Here's an excerpt from the Mastercard press release with a few more details:

"MasterCard has pioneered large scale card schemes that combine biometric functionality with electronic payments and we want to capitalize on their experience... enrollment process involves the recording of an individual’s demographic data and biometric data (capture of 10 fingerprints, facial picture and digital signature)..." http://newsroom.mastercard.com/press-releases/mastercard-to-...

I wonder how Americans would feel if the U.S. government teamed up with Mastercard, devised a similar biometric ID card -- and required all U.S. citizens to obtain one to drive, pay taxes, get government benefits, vote, etc.? (I also wonder what "demographic data" referred to above means, and whether it means everyone's religion will be encoded on the ID...)

This is what should be done, and I feel what will be done, in the future. The government will become your Certificate Authority.
> I wonder how Americans would feel if the U.S. government teamed up with Mastercard, devised a similar biometric ID card -- and required all U.S. citizens to obtain one to drive, pay taxes, get government benefits, vote, etc.? (I also wonder what "demographic data" referred to above means, and whether it means everyone's religion will be encoded on the ID...)

hopefully nauseous. a national ID is bad enough; a national ID ran by a private conglomerate is worse. The privacy implications are harrowing either way, from a personal standpoint.

Sounds like part of Agenda 21 of the New World Order
What could go wrong?

Also, could we soon see a blockchain backed implementation of this? i imagine a wallet w/ pointers to biometricChain and facialImageChain could be strung together easily enough and deployed to any national network.

I was born in Nigeria and grew up there until I was 17 and from what I know about everyday life in Nigeria, the implementation of this system could be astoundingly complex. In the foreseeable future, I think that only about 20% of the population will end up using this system because for most of Nigeria, life is primarily focused around a cash economy.

Nigerian life is rife with many daily issues that foster a large distrust of institutions and the government. Master Card and their POS machines, cash and voting machines would have to build that trust. Life in Nigeria also involves a lot of wary informal trading between many half-educated people (elementary school) who do not use banks, do not use any services that are provided by the government/any large institution, and do not use any automated services at all.

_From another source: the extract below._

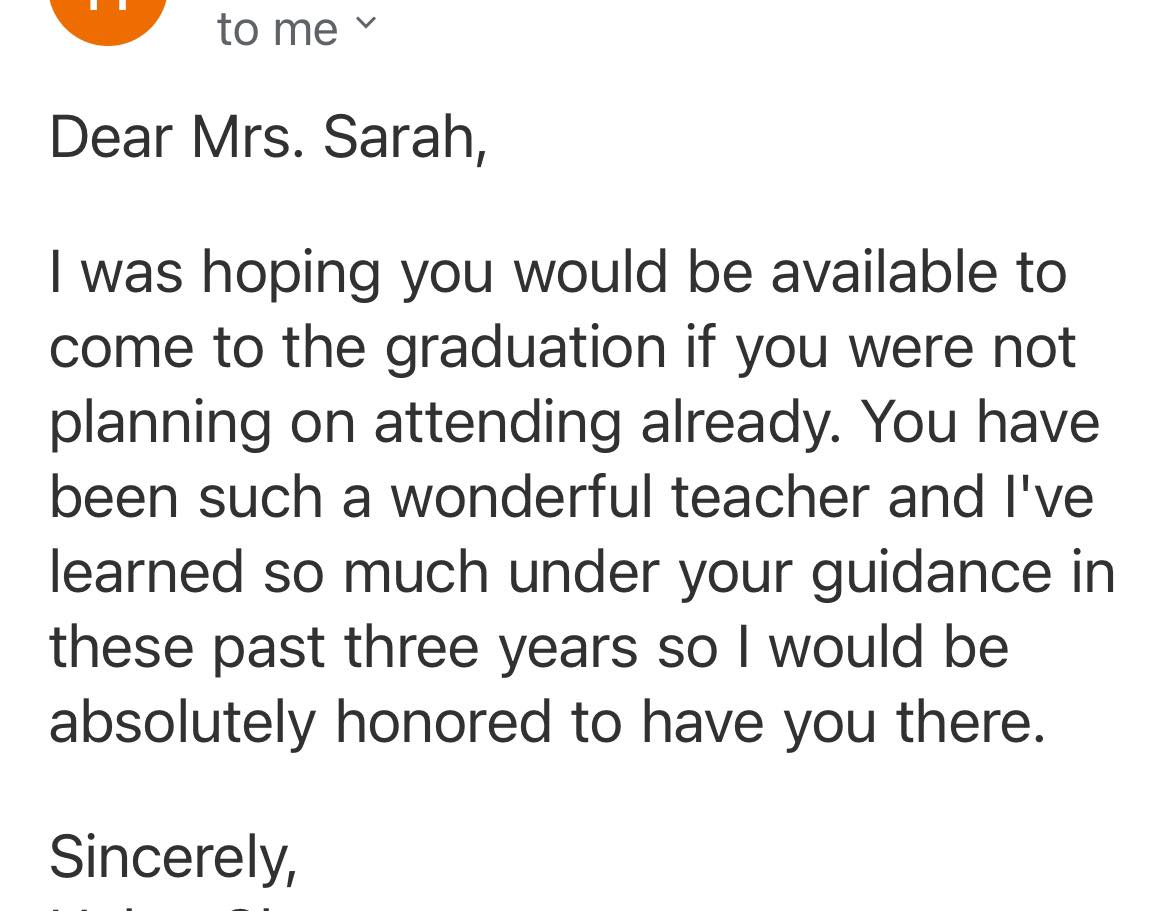Image resolution: width=1170 pixels, height=911 pixels.
Task: Click the word "available" in the message
Action: tap(883, 272)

That trust is already lost with Mastercard's association with the Nigerian government because the relationship between the people and the government is quite sour. The government, the leadership of the country (and a good chunk of the people) are daily involved in corruption.

There are many things in Nigeria that you just can't actually do except you bribe, or know someone on the inside who will protect you from having to spend money to bribe. Nepotism tends to be the only alternative to bribery. This sort of thing is widespread, from purchasing a car, to passing an exam (yes, sometimes) to just using a roadside mechanic, to driving from point A to point B (you will have to bribe the police to pass a check point, even if you have no fault). Adopting a checks-and-balances master card system in this kind of a society will be ridiculous at best. The everyday institutions, and millions of people (yes millions!) who thrive on these corrupt systems simply do not want such a system. Neither does the government. The government is the most corrupt of all organizations in Nigeria.

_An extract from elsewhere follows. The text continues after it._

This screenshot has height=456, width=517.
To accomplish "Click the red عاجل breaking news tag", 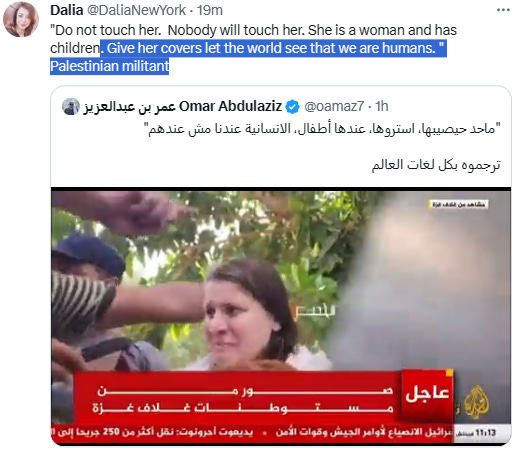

Because the problems are so entrenched, it would take a long time for a large portion of the population to start using this. (BTW The voting part of it is a joke, or maybe a dream).

Master card is probably only seeking to gain with the growing upper middle class that work in a mostly formal economy and mostly live in Lagos. If this section of society adopts their system, they can seek to gain with time. However, they would need to maintain a good wall between themselves and the federal government if they want to gain trust and make not reduce this thing to a joke.